>>>>>

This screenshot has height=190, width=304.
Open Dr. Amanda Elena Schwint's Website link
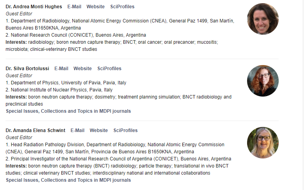click(99, 130)

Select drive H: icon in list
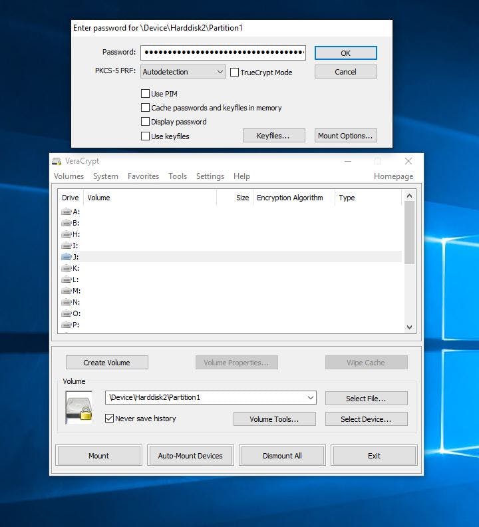(x=67, y=234)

<<<<<

All of the entries need to be copied exactly, minus any pictures.

*Response to this exercise*
This screenshot has height=190, width=304.
Open Dr. Amanda Elena Schwint's Website link
click(99, 130)

Select drive H: icon in list
(x=67, y=234)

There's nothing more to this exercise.